Exercise requirements:
Look through the material below and give the number of lines holding "computer", with no other words.

Working data:
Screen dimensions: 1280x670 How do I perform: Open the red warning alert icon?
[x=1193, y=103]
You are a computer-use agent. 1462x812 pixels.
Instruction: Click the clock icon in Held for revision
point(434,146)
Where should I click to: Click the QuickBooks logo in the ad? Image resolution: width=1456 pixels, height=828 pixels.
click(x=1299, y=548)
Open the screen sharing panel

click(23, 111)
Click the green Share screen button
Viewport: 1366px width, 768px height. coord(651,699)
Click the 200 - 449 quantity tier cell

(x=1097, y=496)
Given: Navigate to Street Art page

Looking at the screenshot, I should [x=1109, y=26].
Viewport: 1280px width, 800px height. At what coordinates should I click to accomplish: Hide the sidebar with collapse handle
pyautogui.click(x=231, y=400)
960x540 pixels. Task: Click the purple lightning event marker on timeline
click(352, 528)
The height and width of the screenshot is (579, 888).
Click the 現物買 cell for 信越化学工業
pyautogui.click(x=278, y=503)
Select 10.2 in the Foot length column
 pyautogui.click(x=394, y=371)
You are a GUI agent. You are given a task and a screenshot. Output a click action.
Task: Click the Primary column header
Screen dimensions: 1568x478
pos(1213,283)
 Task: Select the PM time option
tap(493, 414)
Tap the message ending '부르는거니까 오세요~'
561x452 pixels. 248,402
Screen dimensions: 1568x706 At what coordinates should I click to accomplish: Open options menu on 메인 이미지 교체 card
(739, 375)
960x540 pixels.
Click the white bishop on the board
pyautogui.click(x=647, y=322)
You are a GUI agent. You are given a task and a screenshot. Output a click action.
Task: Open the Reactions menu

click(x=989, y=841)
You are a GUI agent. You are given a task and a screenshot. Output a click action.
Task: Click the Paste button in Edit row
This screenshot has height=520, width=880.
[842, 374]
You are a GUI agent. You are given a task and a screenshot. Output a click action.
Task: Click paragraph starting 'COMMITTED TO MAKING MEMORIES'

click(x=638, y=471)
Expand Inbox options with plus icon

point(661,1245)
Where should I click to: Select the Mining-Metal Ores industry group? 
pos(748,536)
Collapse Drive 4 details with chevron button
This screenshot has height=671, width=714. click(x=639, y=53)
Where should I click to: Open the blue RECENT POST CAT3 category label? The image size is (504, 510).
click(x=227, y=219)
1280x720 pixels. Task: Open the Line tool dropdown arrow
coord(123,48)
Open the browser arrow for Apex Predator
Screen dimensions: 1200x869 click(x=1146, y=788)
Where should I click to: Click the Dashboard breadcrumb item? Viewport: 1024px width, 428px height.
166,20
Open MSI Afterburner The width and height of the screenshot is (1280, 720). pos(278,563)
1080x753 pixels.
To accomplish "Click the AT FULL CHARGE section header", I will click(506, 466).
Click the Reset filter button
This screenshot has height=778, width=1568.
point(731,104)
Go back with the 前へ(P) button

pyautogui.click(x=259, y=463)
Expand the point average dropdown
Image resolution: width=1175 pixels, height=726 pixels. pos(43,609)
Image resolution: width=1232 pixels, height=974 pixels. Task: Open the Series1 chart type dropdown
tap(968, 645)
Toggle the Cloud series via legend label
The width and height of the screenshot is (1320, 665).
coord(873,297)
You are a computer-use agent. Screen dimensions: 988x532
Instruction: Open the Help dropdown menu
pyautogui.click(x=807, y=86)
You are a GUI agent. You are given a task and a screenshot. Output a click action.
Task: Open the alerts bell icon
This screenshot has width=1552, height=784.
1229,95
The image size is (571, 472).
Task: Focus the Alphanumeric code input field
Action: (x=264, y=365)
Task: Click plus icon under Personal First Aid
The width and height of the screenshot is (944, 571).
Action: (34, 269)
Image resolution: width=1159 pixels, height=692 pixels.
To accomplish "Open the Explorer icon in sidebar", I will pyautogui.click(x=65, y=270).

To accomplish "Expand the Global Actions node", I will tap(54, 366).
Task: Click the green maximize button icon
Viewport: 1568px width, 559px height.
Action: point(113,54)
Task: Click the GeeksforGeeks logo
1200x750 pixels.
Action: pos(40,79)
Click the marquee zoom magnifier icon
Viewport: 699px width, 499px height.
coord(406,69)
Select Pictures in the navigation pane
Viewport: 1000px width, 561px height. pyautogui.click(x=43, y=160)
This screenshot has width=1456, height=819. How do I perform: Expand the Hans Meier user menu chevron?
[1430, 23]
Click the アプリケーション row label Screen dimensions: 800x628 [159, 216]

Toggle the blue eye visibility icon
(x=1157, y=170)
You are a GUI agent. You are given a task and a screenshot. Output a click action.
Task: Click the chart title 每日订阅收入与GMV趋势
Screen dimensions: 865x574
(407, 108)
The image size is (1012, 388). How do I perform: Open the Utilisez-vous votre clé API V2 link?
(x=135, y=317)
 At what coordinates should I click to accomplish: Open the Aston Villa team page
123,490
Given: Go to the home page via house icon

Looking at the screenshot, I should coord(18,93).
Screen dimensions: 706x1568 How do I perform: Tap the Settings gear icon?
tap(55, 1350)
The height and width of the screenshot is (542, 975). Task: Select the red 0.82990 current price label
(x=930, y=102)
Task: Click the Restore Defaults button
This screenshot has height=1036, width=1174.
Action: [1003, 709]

Task solution:
2